SEO Friendly URL Test
The SEO-Friendly URL Checker scores any URL against modern SEO and usability best practices: length, lowercase casing, hyphens vs. underscores as word separators, presence of the target keyword in the slug, unnecessary tracking parameters, session IDs and folder depth. Clean, descriptive URLs improve click-through from search results, are easier for users to share verbally, and give Google a topical hint about the page before it even reads the content.
What This Tool Checks
- Total URL length (target under 75 characters)
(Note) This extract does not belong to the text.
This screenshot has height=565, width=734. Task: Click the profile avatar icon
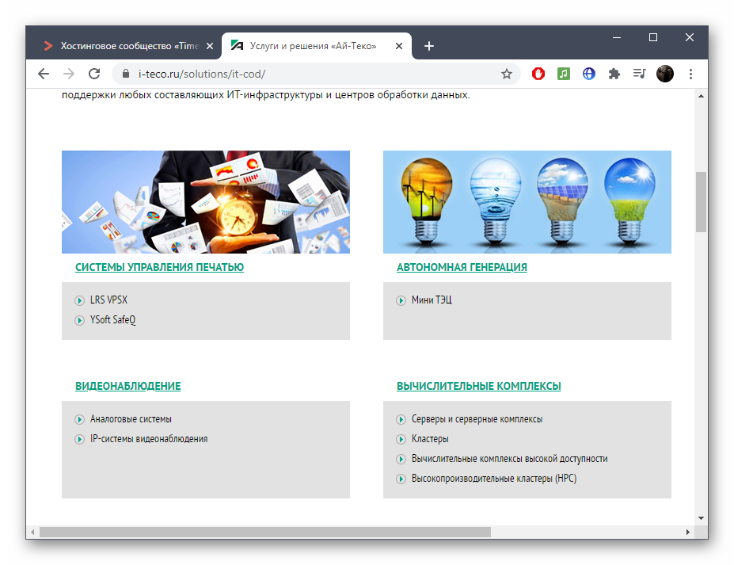coord(664,74)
- Lowercase casing throughout
- Hyphens (good) vs. underscores (bad) as word separators
- Presence of the target keyword in the slug
- Tracking parameters and session IDs (?utm_*, ?sid=)
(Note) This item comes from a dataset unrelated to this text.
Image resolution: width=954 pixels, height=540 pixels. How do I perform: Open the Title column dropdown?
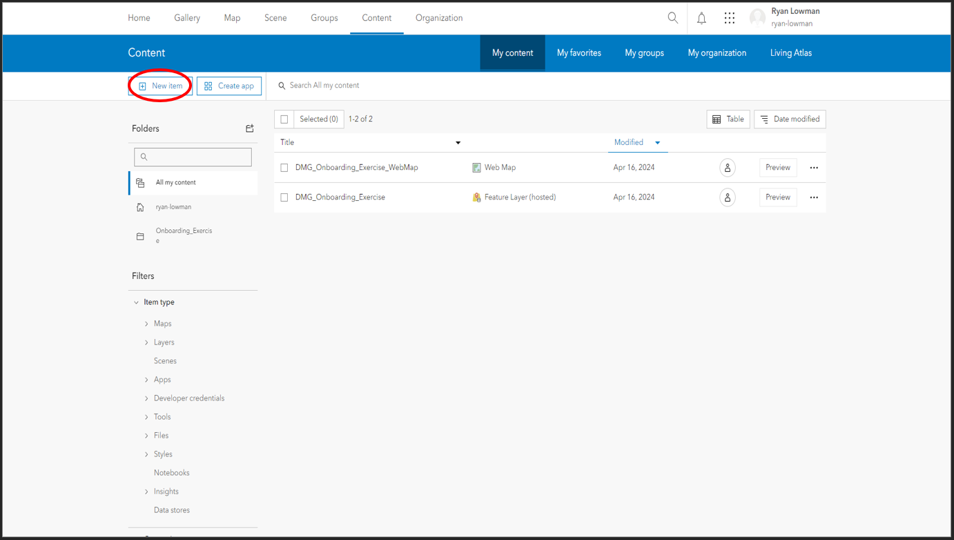point(458,142)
- Folder depth (number of / segments)
- Special characters and URL encoding
- Trailing slash consistency
Why It Matters for SEO
URLs appear in search results, in the address bar, on social shares and inside backlinks. A URL like /blog/best-running-shoes communicates topic and trust before the user clicks. A URL like /p?id=4711&sid=xyz9 communicates nothing and looks broken in shares. Google has stated repeatedly that descriptive URLs are a usability and ranking signal — small but real — and that excessive parameters waste crawl budget and create duplicate-content noise.
How to Fix It
Use lowercase letters, hyphens, the target keyword, and as few folders as possible. Remove tracking parameters from internal links. Keep slugs under 60 characters where possible. When changing a URL, 301-redirect the old URL to the new one to preserve link equity.
How It Works
We parse the URL into protocol, host, path and query string, then score each component against published Google guidelines and historical SERP click-through data. Keyword detection uses lemma matching against your supplied target term; tracking parameters are matched against a maintained list of common analytics suffixes.
Common Mistakes to Avoid
- Underscores as word separators (Google reads "meta_title" as one word)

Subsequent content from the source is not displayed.